Neuways advises users to be wary of not only emails urging you to click a hyperlink or download an attachment, but now emails that urge you to call a telephone number. Cyber criminals are clearly continuing to develop the methods they use to attack businesses, so it is important to ensure we are all on our toes when receiving any kind of communication.
Yet another Microsoft PrintSpooler flaw taken advantage of
Just one day after releasing its scheduled August Patch Tuesday update, Microsoft issued a warning about yet another unpatched privilege escalation/remote code-execution (RCE) vulnerability in the Windows Print Spooler that can be filed under the PrintNightmare umbrella.
The news comes amid plenty of PrintNightmare exploitation. Researchers warned that the operators of the Magniber ransomware quickly weaponised CVE-2021-34527 to attack users, with attacks dating back to July 13. And the Vice Society gang was seen using CVE-2021-1675 and CVE-2021-34527 to spread laterally across a victim’s network as part of a recent ransomware attack.

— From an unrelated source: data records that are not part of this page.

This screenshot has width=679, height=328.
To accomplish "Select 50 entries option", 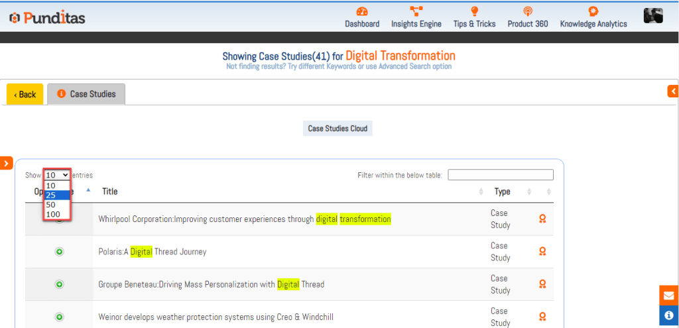I will click(x=51, y=205).
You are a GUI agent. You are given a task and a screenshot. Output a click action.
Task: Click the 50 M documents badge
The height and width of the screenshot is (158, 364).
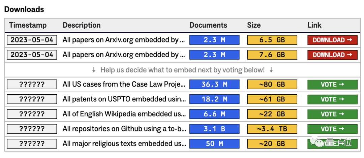tap(214, 144)
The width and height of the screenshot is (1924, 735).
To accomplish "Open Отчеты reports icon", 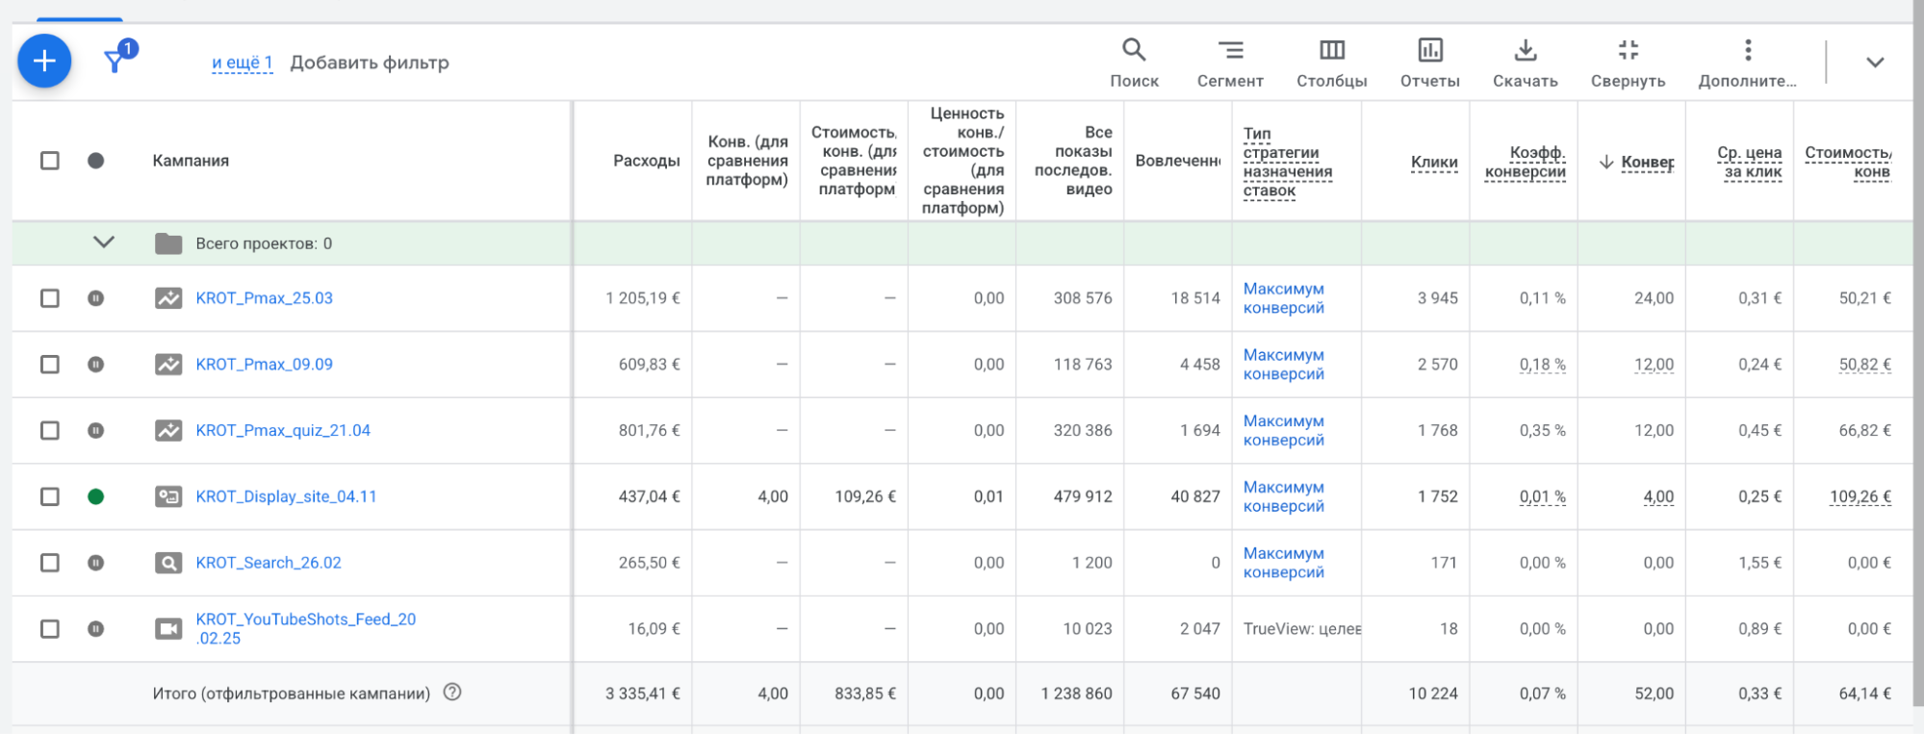I will click(x=1429, y=63).
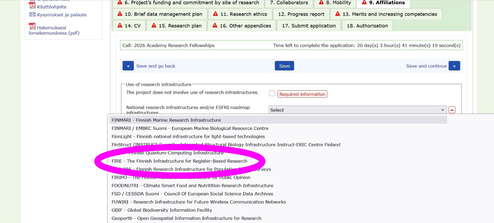Click warning icon on Research ethics tab

215,14
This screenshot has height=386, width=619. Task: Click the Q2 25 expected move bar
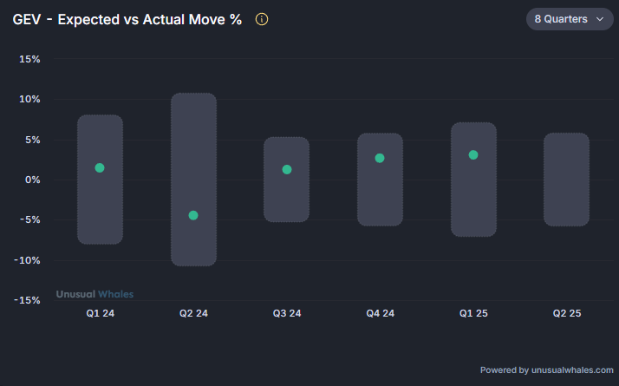pos(567,180)

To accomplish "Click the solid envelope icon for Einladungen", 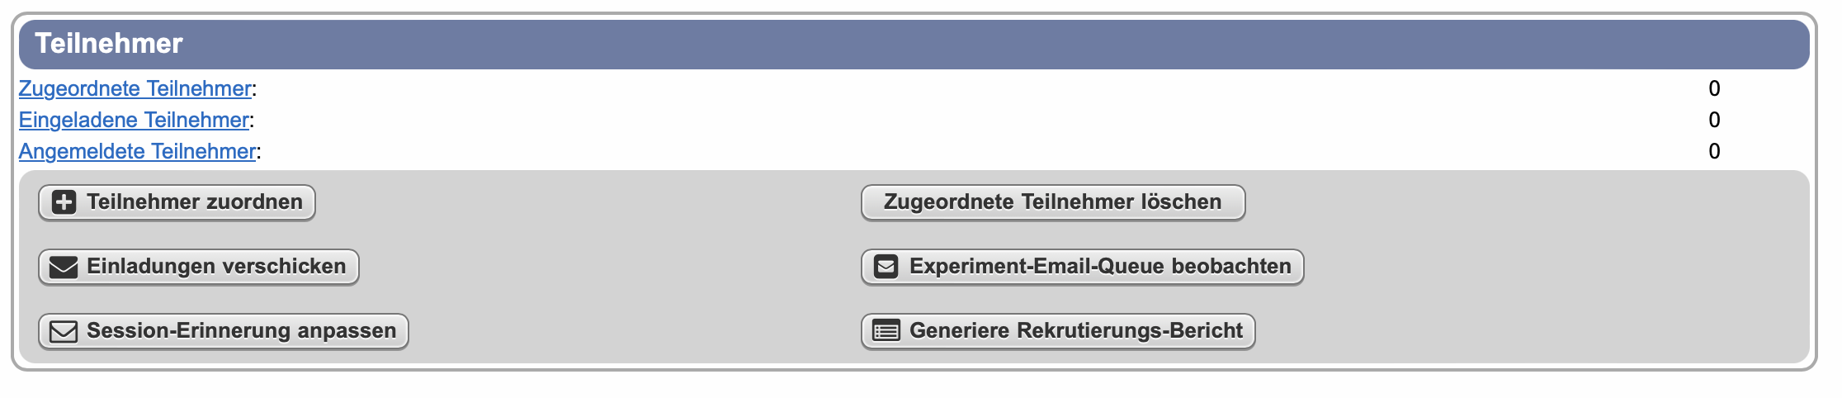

It’s likely that the Windows Print Spooler code has changed very little in the past few decades and likely still bears a striking resemblance to source code that was made public in previous Windows leaks. The fresh zero-day bug, tracked as CVE-2021-36958, carries a CVSS vulnerability-severity scale rating of 7.3, meaning that it’s rated as “important.” Microsoft said that it allows for a local attack vector requiring user interaction, but that the attack complexity is low, with few privileges required. A remote code-execution vulnerability exists when the Windows Print Spooler service improperly performs privileged file operations – an attacker who successfully exploited this vulnerability could run arbitrary code with SYSTEM privileges. This would allow them to install programmes; view, change or delete data; or create new accounts with full user rights.
While Microsoft requires that printers installed via Point are either signed by a WHQL release signature or by a trusted certificate, Windows printer drivers can specify queue-specific files that are associated with the use of the device, which leaves a loophole for malicious actors. So far, Microsoft hasn’t seen any attacks in the wild using the bug, but it noted that exploitation is “more likely.”
As mentioned, there’s no patch yet for the bug, but users can protect themselves by simply stopping and disabling the Print Spooler service. Neuways advises users of Print Spooler to keep tabs and ensure that any issued patch is downloaded and utilised with immediate effect to avoid any further fallout from this long-standing issue.